Seul, dans le panthéon des grands hommes, Camille Desmoulins laisse une image effacée. Celle d’un enfant gâté pour Robespierre, son condisciple à Louis-le-Grand, ou encore celle d’un "Cicéron bègue" pour Chateaubriand. Avec sa femme Lucile, la dimension devient tout autre. Leur histoire d’amour se confond avec celle de la République. La judicieuse idée d’Hervé Leuwers a été de les réunir dans un même destin tragique.
Elle avait 24 ans, lui un peu plus. Il était fou d’elle, elle l’aimait avec passion. A 33 ans, "âge du sans-culotte Jésus, âge critique pour les patriotes", dira-t-il devant le Tribunal révolutionnaire, il est guillotiné avec Danton et quelques autres en 1794. Lucile subit le rasoir national une semaine plus tard.
L’excellente démarche d’Hervé Leuwers (université Lille-3) est d’avoir tenté une biographie commune. La réussite est totale parce que les deux personnages sont indissociables dans cette aventure. D’abord par leur amour, puissant, indéfectible, malgré les oppositions familiales entre une petite bourgeoisie picarde et une famille parisienne très riche. Cette passion les accompagne jusqu’à l’échafaud. Le journaliste montagnard et la jeune épouse enthousiaste sont également unis dans le combat politique.
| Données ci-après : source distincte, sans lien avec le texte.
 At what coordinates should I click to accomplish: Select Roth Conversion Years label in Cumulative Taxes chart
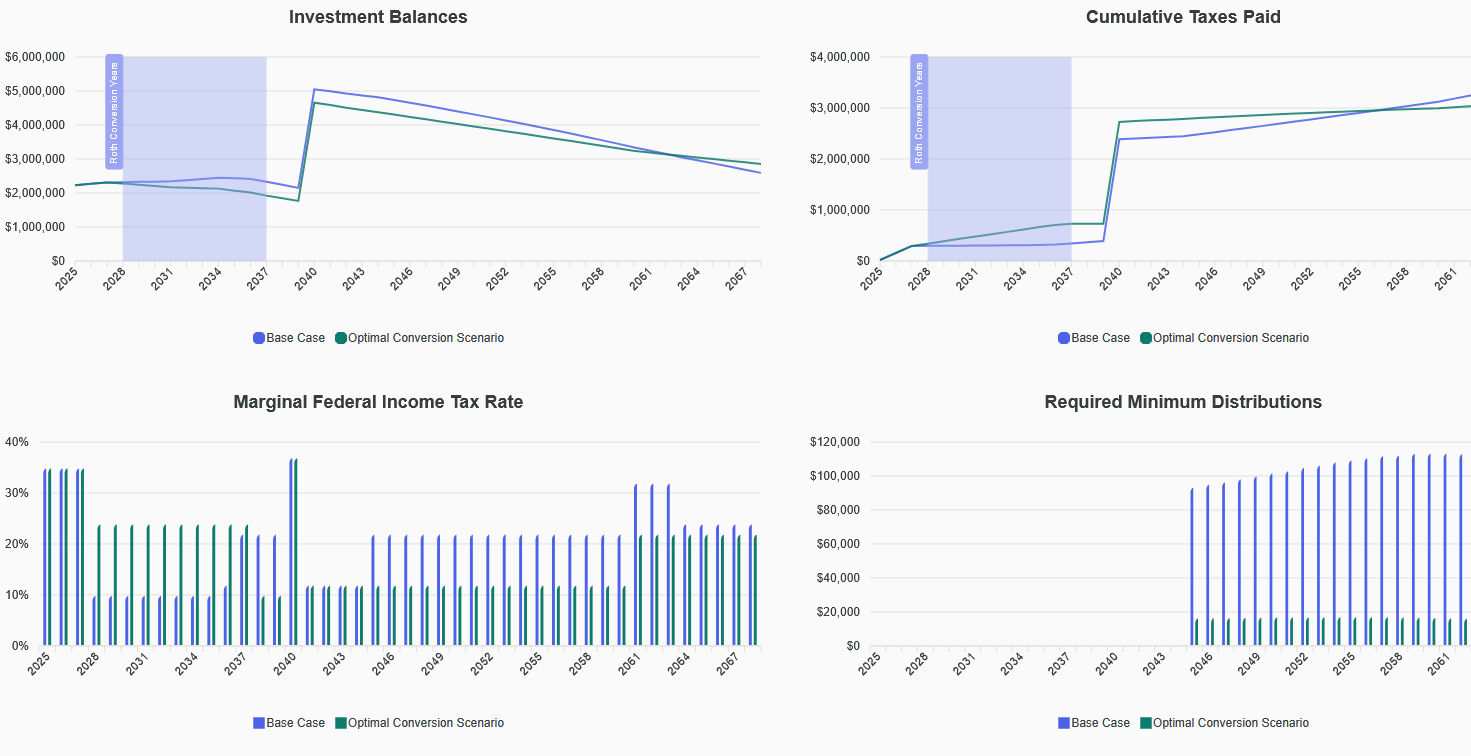click(919, 112)
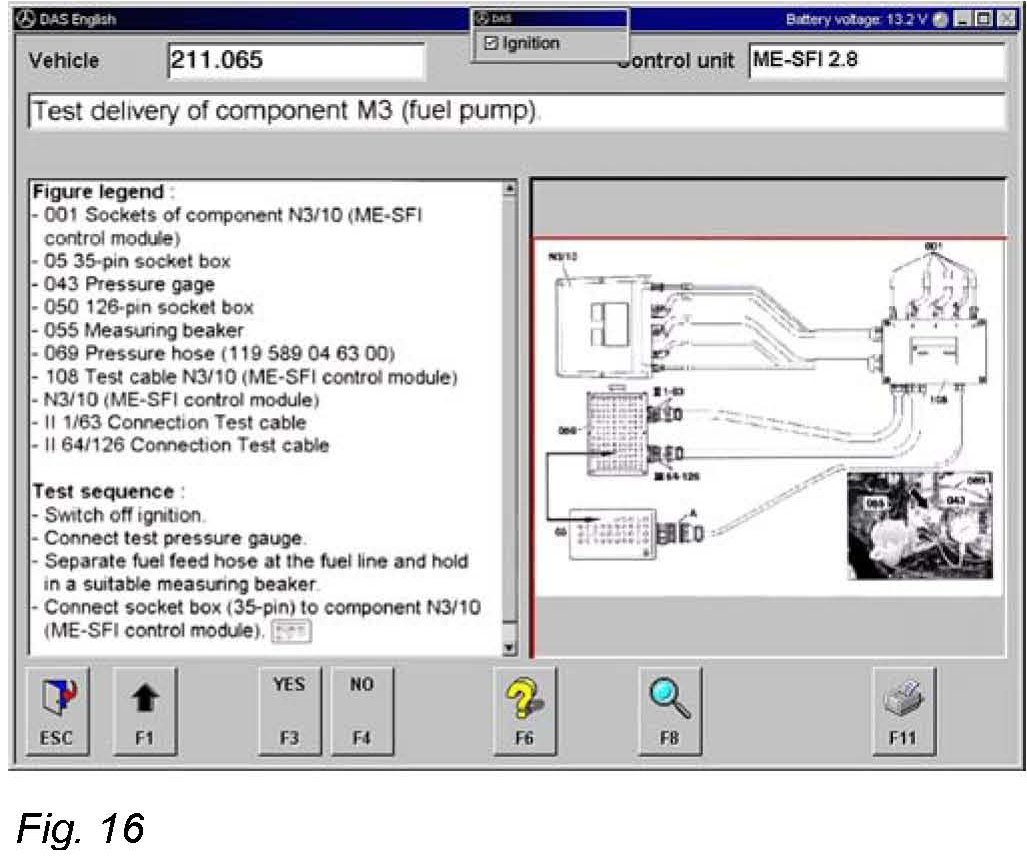Click the ESC exit door icon

pos(57,711)
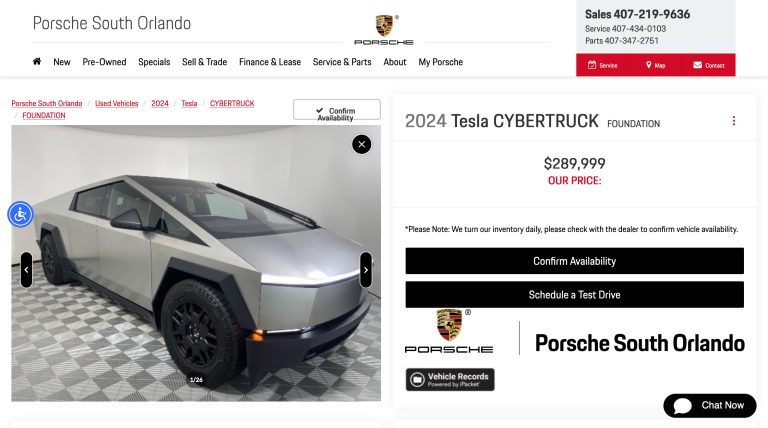
Task: Open the three-dot vehicle options menu
Action: [734, 120]
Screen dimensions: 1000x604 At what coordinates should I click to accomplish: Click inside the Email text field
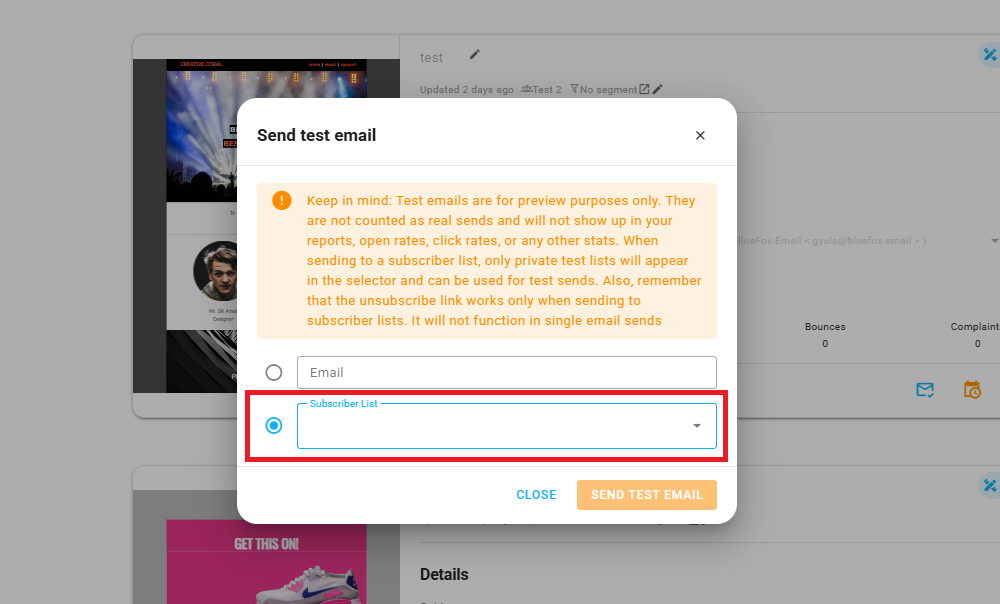click(x=506, y=372)
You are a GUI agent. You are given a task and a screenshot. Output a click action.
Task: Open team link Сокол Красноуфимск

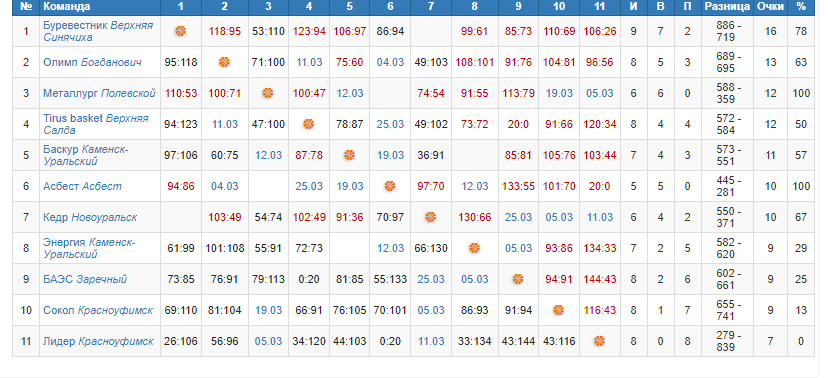[98, 310]
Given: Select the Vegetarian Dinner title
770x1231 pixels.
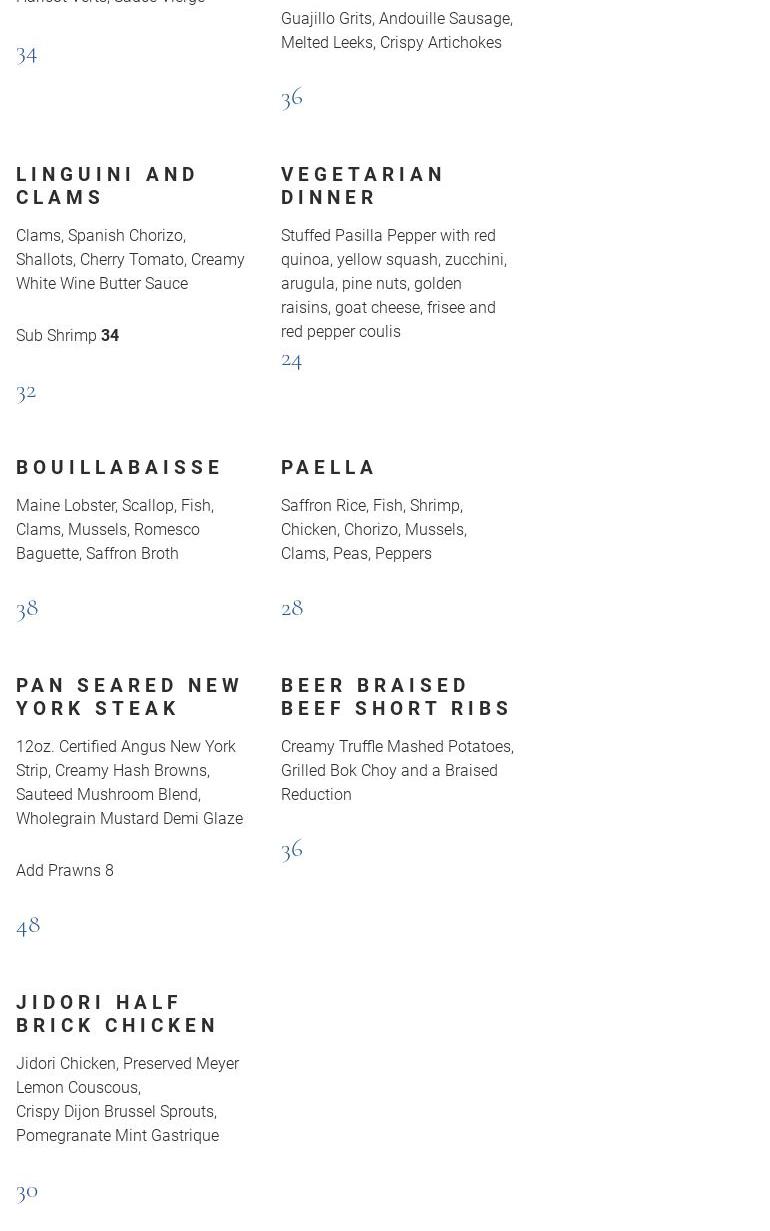Looking at the screenshot, I should point(362,186).
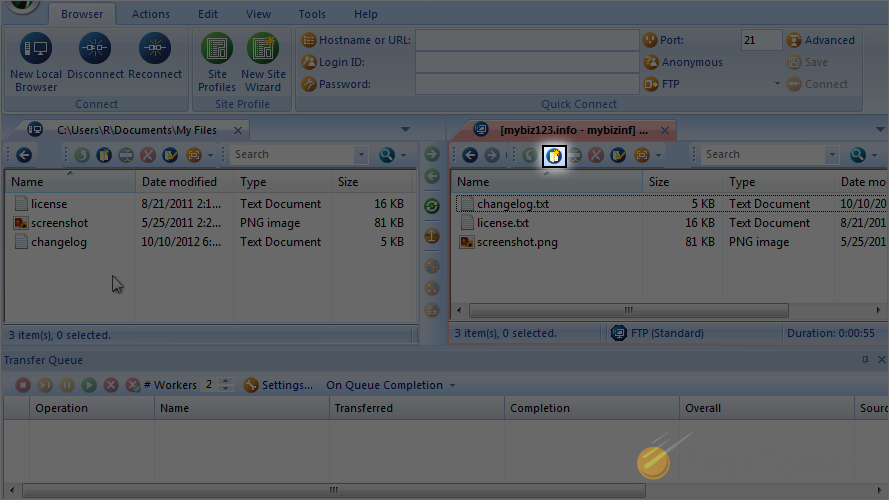The width and height of the screenshot is (889, 500).
Task: Click the green synchronize icon between panes
Action: [432, 206]
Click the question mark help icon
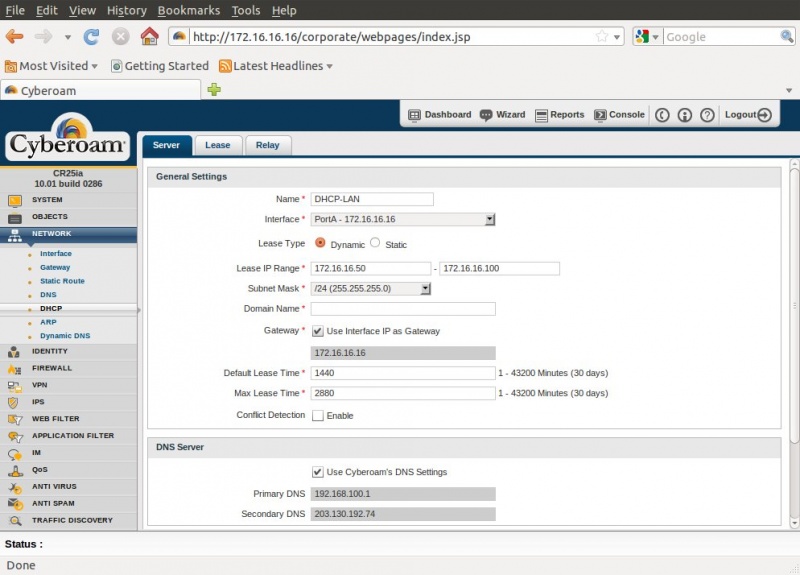Viewport: 800px width, 575px height. click(707, 115)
Il n’aurait rien fait sans elle, elle n’aurait sans doute pas péri sans lui. Il y a comme une force irréductible dans ce couple.
Elle transparaît dans la dernière lettre écrite par Camille à Lucile. Il s’y mêle dans une forme d’urgence et d’éternité mêlées l’amour pour sa femme, celui de la République et celui pour son fils Horace. "J’avais rêvé une république que tout le monde eût adorée. Je n’ai pu croire que les hommes fussent si féroces et si injustes […]. Mes mains liées t’embrassent, et ma tête séparée repose encore sur toi ses yeux mourants…"
Il y a quelque chose de fusionnel dans cette destinée commune. Auteur d’une remarquée biographie de Robespierre (Fayard, 2014) dans laquelle il avait habillement écarté les récupérations politiques au profit d’une investigation psychologique, Hervé Leuwers réussit la même prouesse avec ces mariés de la Révolution. C’est d’ailleurs moins la redécouverte de quelques documents que la fluidité du texte et la conviction du biographe qui emporte l’adhésion.
On peut difficilement taxer de "tiédeur" un homme qui "préfère l’exagération à la modération". A bien lire les derniers textes de son journal Le Vieux Cordelier, il laboure les terrains de Machiavel. Sa politique de l’indulgence est un retour à la liberté de parole. "C’est pour que la liberté ne ressemble point au despotisme que je me suis armé de ma plume." Pour autant, il ne récuse pas le gouvernement de salut public. Mais il fustige avec courage les hébertistes qualifiés d’"exagérés à moustaches".
Le Desmoulins de Leuwers est un faux timoré. Il est exigeant dans son rapport à la morale politique, à la question du soupçon et à la vérité. Dans ce combat, Lucile fut à ses côtés, à chaque instant. Lui redonner la place qui lui revient, c’est rendre à Camille cette stature de grand homme auquel la patrie est reconnaissante. A condition de ne pas oublier sa femme. L. L.